The Future of Recorded Music


http://slate.msn.com/id/2082157/

It's just 200,000 compressed songs now, and apparently only accessible to us Mac users (who deserve it, of course), but a Windows application, a bump in bandwidth that allows better quality downloads, and a steadily growing selection, and this could be the medium of the future. Once Microsoft steals the idea, of course.
bomarc
The question isn't whether they hear it--it's whether they care. I've yet to meet anybody who listens to MP3s, but thinks they're inadequate (actual audiophiles excepted, of course).
I don't think the question of quality's importance to non-audiophiles is so black and white. What seems to have been fully determined is that non-audiophiles don't care about quality MORE than price. Free downloads that sound so-so beat better sounding CD's at $12.99, which beat better sounding SACD's that cost $18.99. Very similar to the popularity of so-so tasting pizza that's conveniently and quickly delivered to your door vs. the much better pizza you have to go to the little shop to pick up. If it were as easy and (almost) as cheap, I'd take the better tasting pizza every time. But since it's not, I eat the so-so convenient pizza way more often.
I can scarcely begin to express my contempt for the idea of any essentially profit-driven entity succeeding in becoming a leading repository of any media, be it music, images, text, or whatever, in virtue of information storage in proprietary format.

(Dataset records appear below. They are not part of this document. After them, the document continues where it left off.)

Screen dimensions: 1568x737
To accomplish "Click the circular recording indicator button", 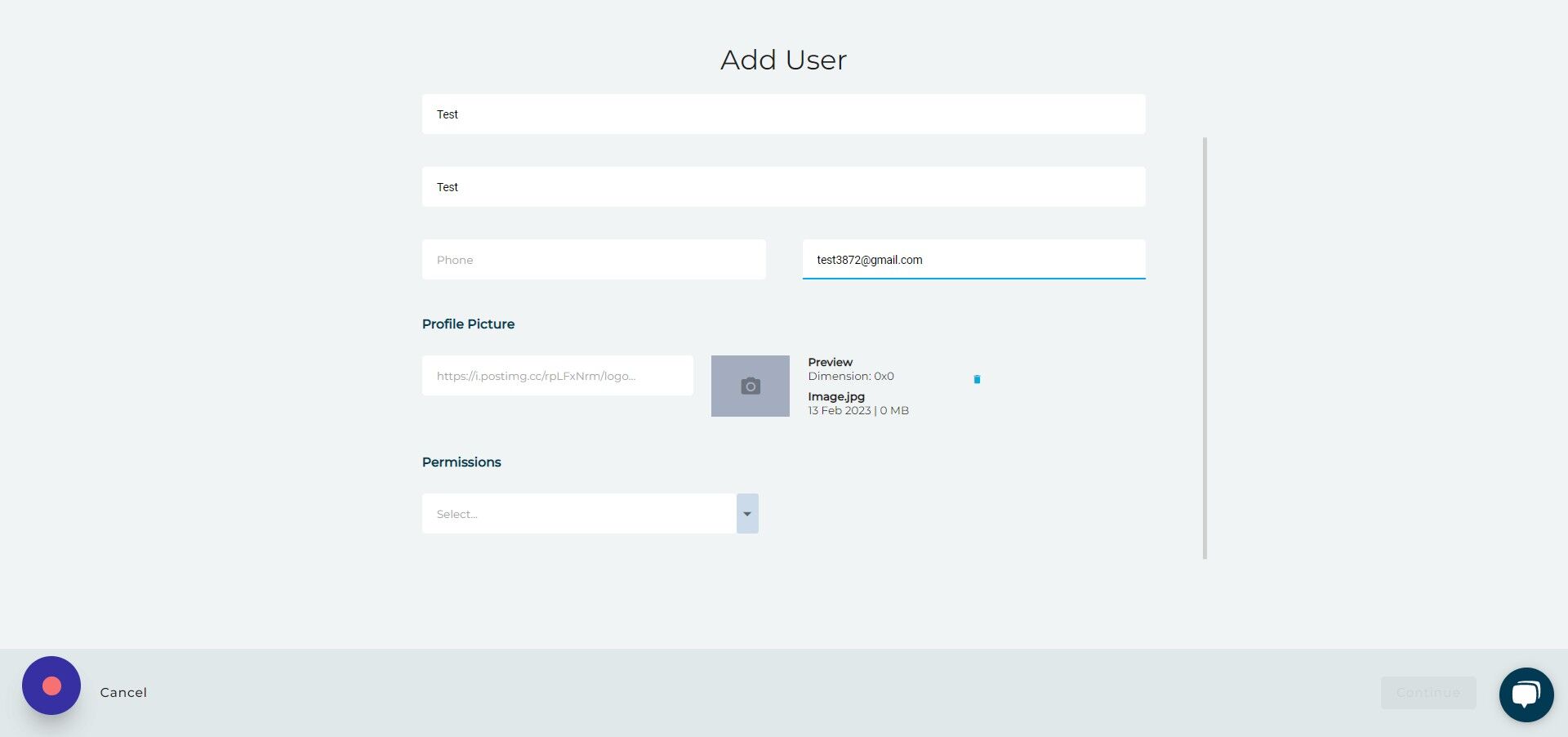I will pos(51,686).
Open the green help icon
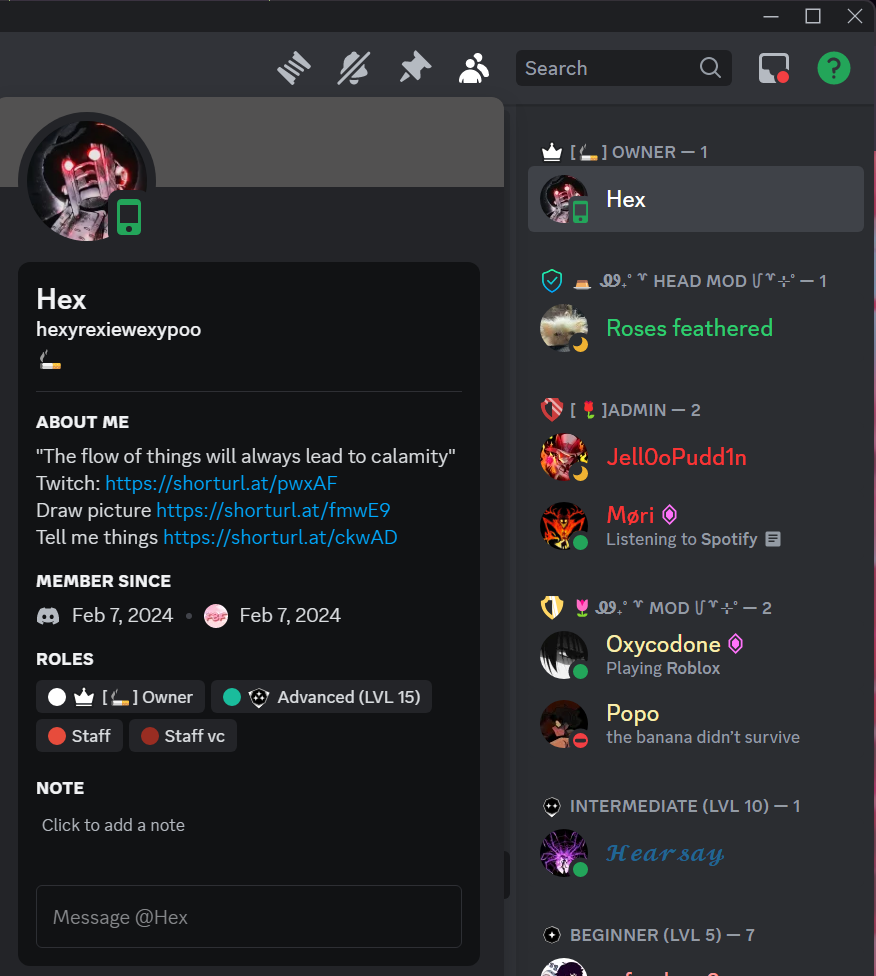Viewport: 876px width, 976px height. click(x=834, y=68)
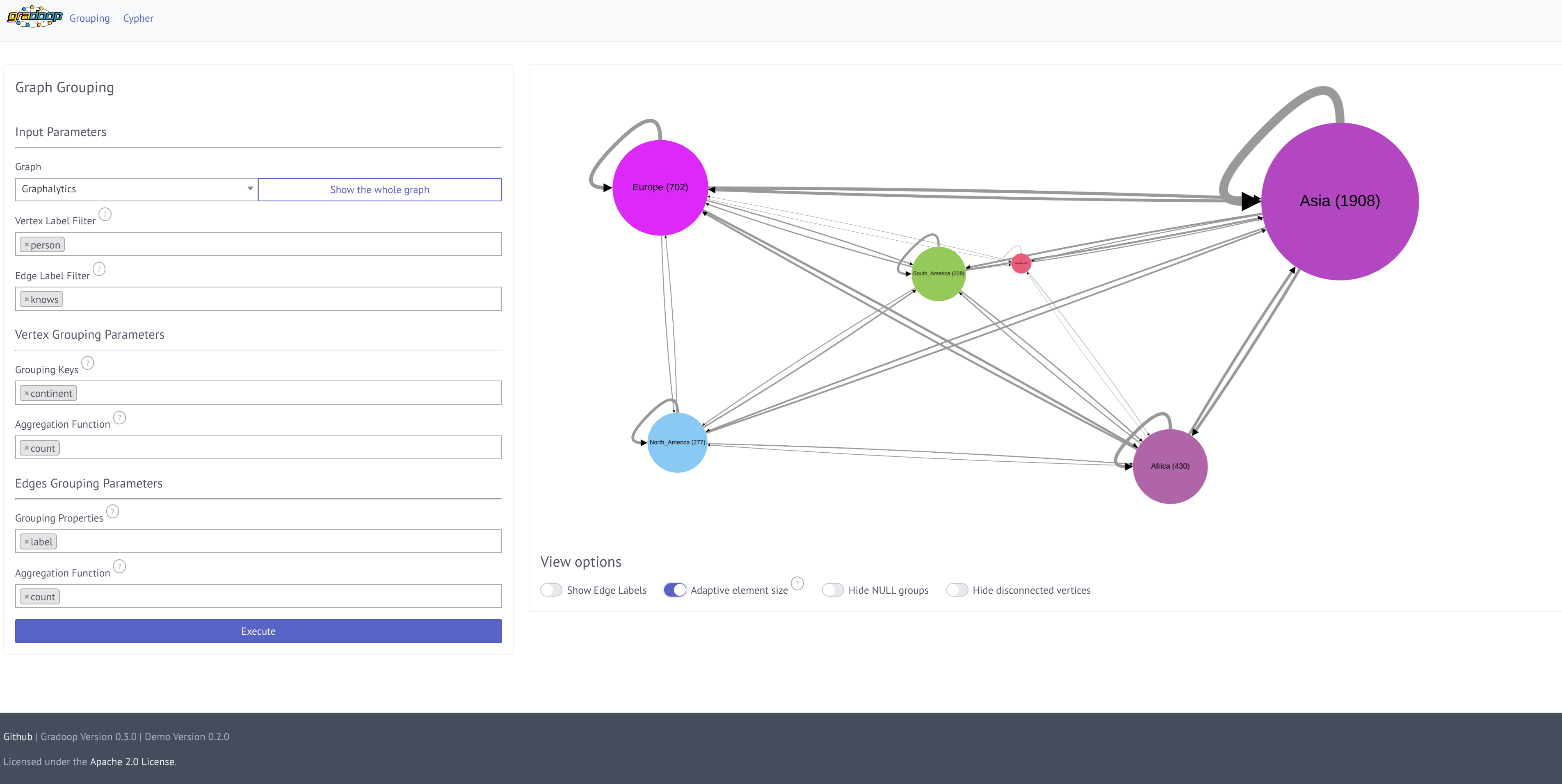Click help icon next to Grouping Properties
This screenshot has height=784, width=1562.
(x=112, y=511)
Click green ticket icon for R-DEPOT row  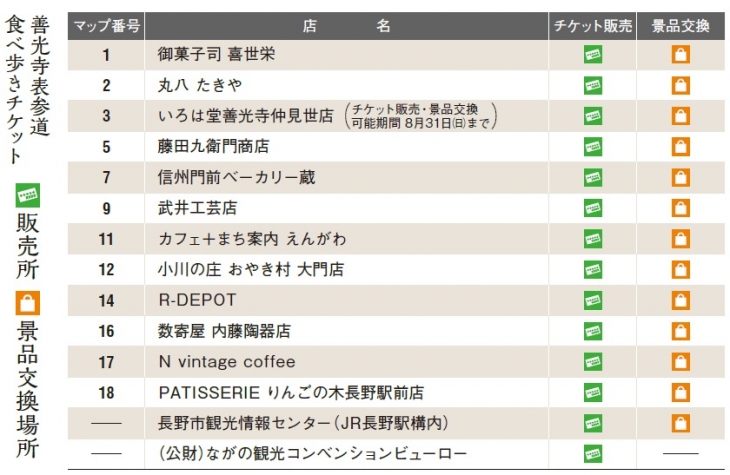(593, 300)
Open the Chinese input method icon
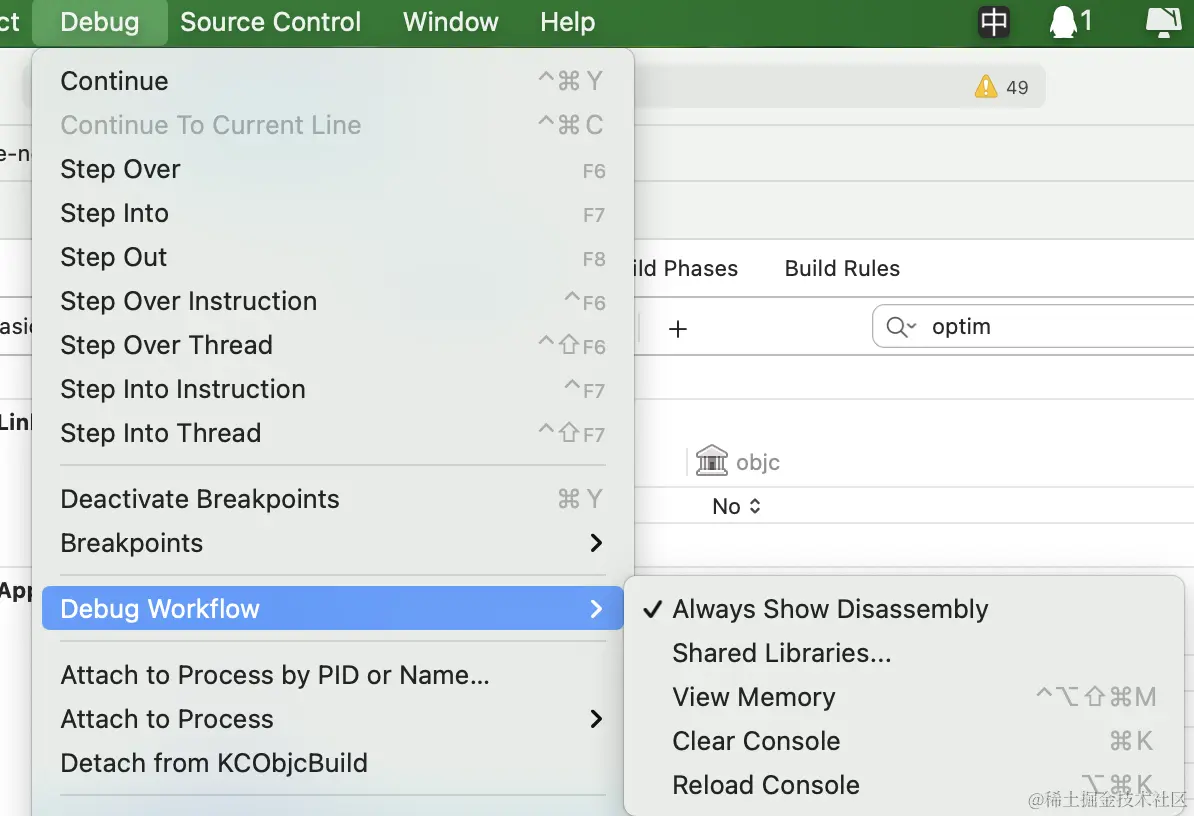The width and height of the screenshot is (1194, 816). point(994,21)
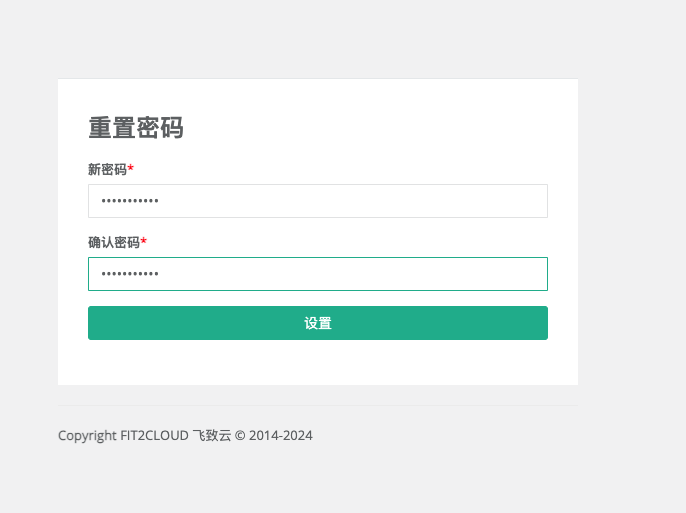Click the red asterisk beside 确认密码

click(144, 241)
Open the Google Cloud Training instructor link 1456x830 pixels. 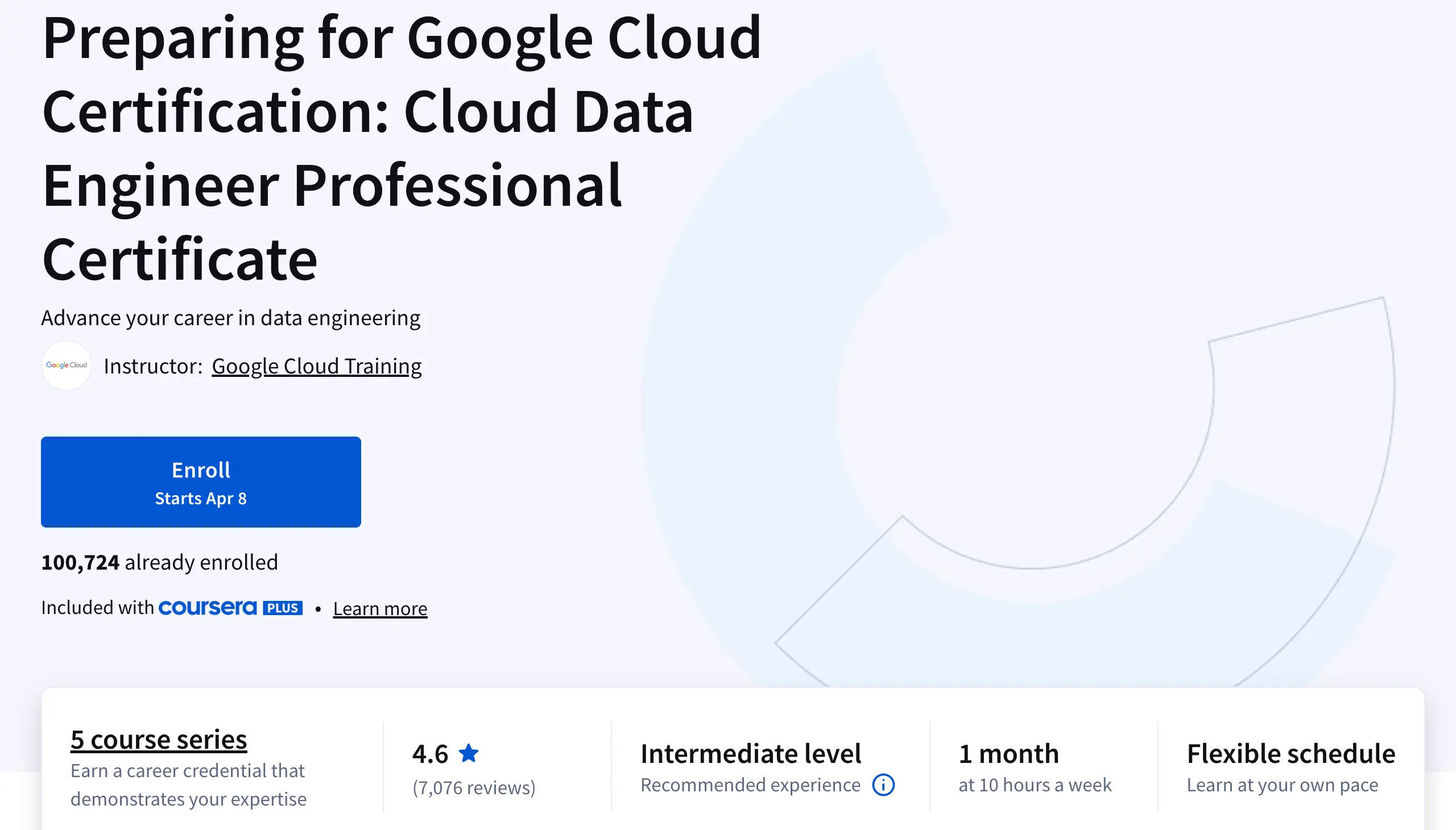pyautogui.click(x=317, y=366)
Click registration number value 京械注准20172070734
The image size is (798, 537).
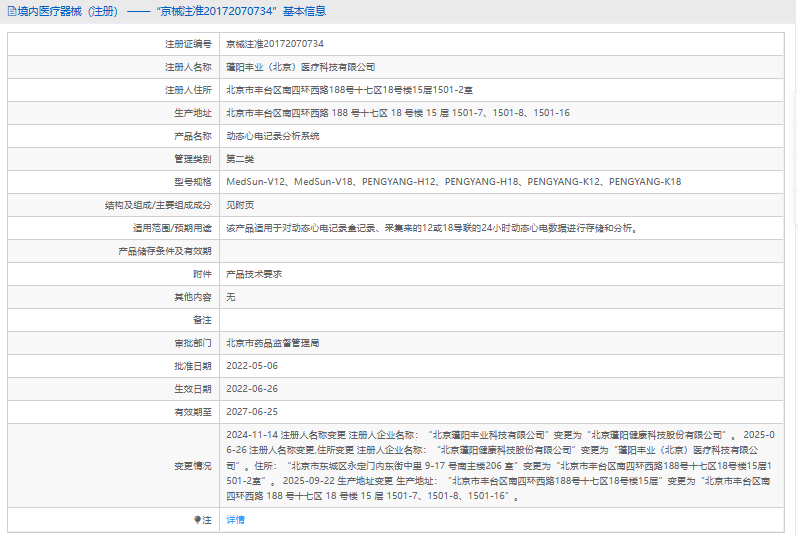pos(274,44)
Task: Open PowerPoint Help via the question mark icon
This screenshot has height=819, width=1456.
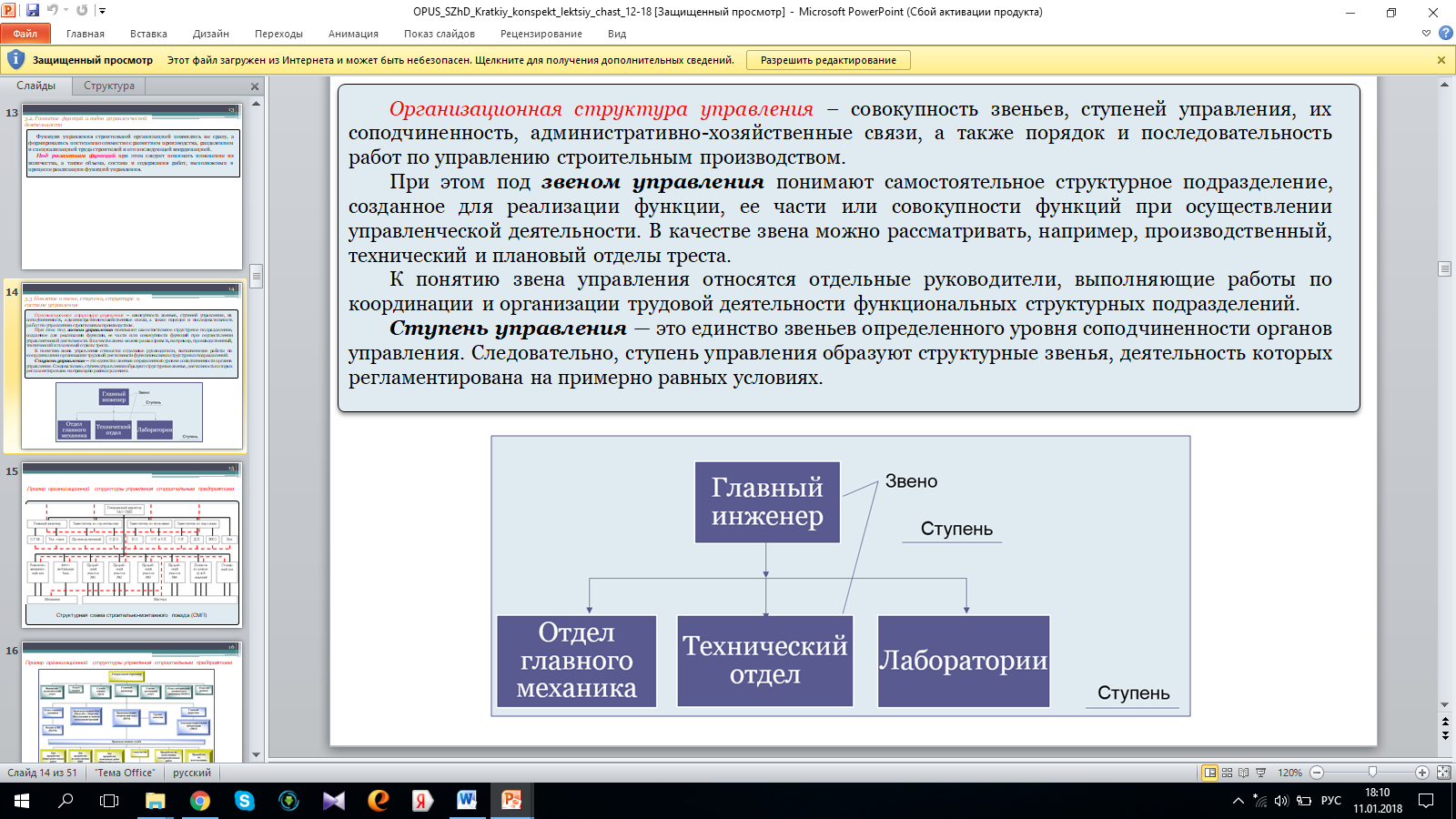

There is a well-known institution which has been around for well over 2000 years which does function as a repository of (in modern jingoism) "experience". That storage used to be restricted to the textual, and extends in modern times to also include the aural and visual. As everywhere, increasingly under pressure to self-finance, its general spirit remains to serve as a public good. Its existence is even a measure of humanity: its burning/disappearance is always a sure sign of our depravity. It generally gives its users unrestrictive access to wholes, not stray tidbits, and if its service has a subscription fee, it is reasonable. The institution I speak of is a public library.

Anything which needs to trade on its future now to survive today, is much less likely to survive than anything which already has a -- deservedly -- celebrated past. Needless to say, i or eTunes/Images/Books/Films and the like will never be the apple of my eye.

If the issues involved were only banal, about sliding scales of cost/quality, frankly I wouldn't care much more about these things than about any other barterable good. But it's also about control/freedom. The M$ phenomenon is but a minor consumerist appearance of how the slippery slope of the apparently trivial can be much steeper than anyone ever imagined. So how did it all begin? In the beginning there was convenience.
Interesting philosophical point Agonanon, but what example in the history of recorded music can you cite that both emerged and survived on a purely public, non-commercial basis?

DVD-Audio is the format I can think of that attempted to be as universal as the thing permitted, and out of it came an overly complex, confusing, somewhat poorly engineered, and poorly marketed design. What works in the marketplace is something with a singular vision and monetary support, which generally implies a profit motive.

I agree with you about control and freedom, by the way. This is one of the underlying reasons why p2p has so much appeal.
Flex, with Bomarc's grace and goodwill, to clarify:

I was simply trying to say what selection between some of life's apparently banal little options ultimately --and cumulatively (as a consequence of many selecting whatever option)-- can mean.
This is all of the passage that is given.